Drug Utilization Evaluation of Antibiotics in Burn Patients at a Referral Teaching Hospital

  • Rasool Soltani Department of Clinical Pharmacy and Pharmacy Practice, School of Pharmacy and Pharmaceutical Sciences, Isfahan University of Medical Sciences, Isfahan, Iran.
  • Shabnam Sajjadi Faculty of Pharmacy, Shahid Sadoughi University of Medical Sciences, Yazd, Iran.
  • Kiana Shirani Infectious Diseases and Tropical Medicine Research Center, Isfahan University of Medical Sciences, Isfahan, Iran.
  • Mohsen Minaiyan Department of Pharmacology and Toxicology, School of Pharmacy and Pharmaceutical Sciences , Isfahan University of Medical Sciences, Isfahan, Iran.
  • Fatemeh Saghafi Department of Clinical Pharmacy, Faculty of Pharmacy and Pharmaceutical Sciences, Shahid Sadoughi University of Medical Sciences, Yazd, Iran.
Keywords: Drug Utilization, Evaluation; Anti-Bacterial Agents; Burns


Background: Nowadays, due to the irrational and excessive use of antibiotics, antimicrobial resistance has become one of the main concerns of the medical community. Patients with burns are more prone to infections due to the loss of the skin's defense barrier and a weakened immune system. Therefore, proper antibiotic treatment is essential in these patients. In the present study, the rational use of antibiotics in the burn hospital of Imam Mousa Kazem in Isfahan was evaluated.

Methods: This prospective cross-sectional descriptive study was performed on 102 hospitalized patients over 9 months (from January to September 2020). Adult burn patients who received at least one antibiotic were included in the study. All required information, including demographic data, the prescribed antibiotic, basis of administration (empiric vs. culture-based), dose and duration of use, microbial culture test, and treatment outcome were recorded in the data collection form by referring to patients’ medical profile and the hospital computer system. Judgments about the accuracy of the indication, dose, and duration of treatment, as well as the need for dose adjustment in renal or hepatic impairment were made using related guidelines and references.

• WORK TO BE COMPLETED
Reproduce the part of the abstract on antibiotic use in burn patients that opens with the words containing "Background: Nowadays, due" and closes with "Isfahan was evaluated.", swapping "antimicrobial resistance" for "drug resistance". The entries that follow have no connection to the abstract on antibiotic use in burn patients.

• DATA UNDER STUDY

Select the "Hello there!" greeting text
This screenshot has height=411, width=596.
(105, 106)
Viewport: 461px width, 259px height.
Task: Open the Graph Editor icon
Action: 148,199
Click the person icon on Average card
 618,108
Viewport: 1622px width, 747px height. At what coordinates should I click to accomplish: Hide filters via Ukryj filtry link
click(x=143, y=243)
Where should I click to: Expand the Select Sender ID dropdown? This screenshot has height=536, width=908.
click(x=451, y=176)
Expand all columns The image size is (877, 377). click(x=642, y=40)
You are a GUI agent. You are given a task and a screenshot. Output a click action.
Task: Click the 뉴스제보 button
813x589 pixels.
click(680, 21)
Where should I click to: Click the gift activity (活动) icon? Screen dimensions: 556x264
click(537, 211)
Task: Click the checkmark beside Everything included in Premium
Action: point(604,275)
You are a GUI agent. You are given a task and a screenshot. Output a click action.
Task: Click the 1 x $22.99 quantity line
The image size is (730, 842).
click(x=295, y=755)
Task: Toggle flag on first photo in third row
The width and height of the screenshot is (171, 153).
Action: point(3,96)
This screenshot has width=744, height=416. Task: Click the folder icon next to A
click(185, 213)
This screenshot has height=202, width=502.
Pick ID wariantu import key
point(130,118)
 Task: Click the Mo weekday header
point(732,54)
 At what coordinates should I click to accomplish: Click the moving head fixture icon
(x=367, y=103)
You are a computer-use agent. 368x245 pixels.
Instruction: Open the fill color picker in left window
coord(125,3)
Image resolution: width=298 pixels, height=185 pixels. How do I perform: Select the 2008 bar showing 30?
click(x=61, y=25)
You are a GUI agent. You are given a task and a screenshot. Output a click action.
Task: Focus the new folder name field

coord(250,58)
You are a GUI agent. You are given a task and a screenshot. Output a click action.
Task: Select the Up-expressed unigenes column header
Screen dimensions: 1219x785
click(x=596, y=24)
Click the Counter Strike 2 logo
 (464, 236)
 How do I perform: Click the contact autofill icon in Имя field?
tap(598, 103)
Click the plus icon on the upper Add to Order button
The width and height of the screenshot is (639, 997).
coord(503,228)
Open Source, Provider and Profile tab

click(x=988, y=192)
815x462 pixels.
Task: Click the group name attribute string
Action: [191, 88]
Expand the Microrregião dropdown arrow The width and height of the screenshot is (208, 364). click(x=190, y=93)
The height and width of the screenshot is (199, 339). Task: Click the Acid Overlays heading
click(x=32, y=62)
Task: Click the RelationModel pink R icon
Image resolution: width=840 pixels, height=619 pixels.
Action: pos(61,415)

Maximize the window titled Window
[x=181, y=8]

• ANSWER TO THIS EXERCISE
Background: Nowadays, due to the irrational and excessive use of antibiotics, drug resistance has become one of the main concerns of the medical community. Patients with burns are more prone to infections due to the loss of the skin's defense barrier and a weakened immune system. Therefore, proper antibiotic treatment is essential in these patients. In the present study, the rational use of antibiotics in the burn hospital of Imam Mousa Kazem in Isfahan was evaluated.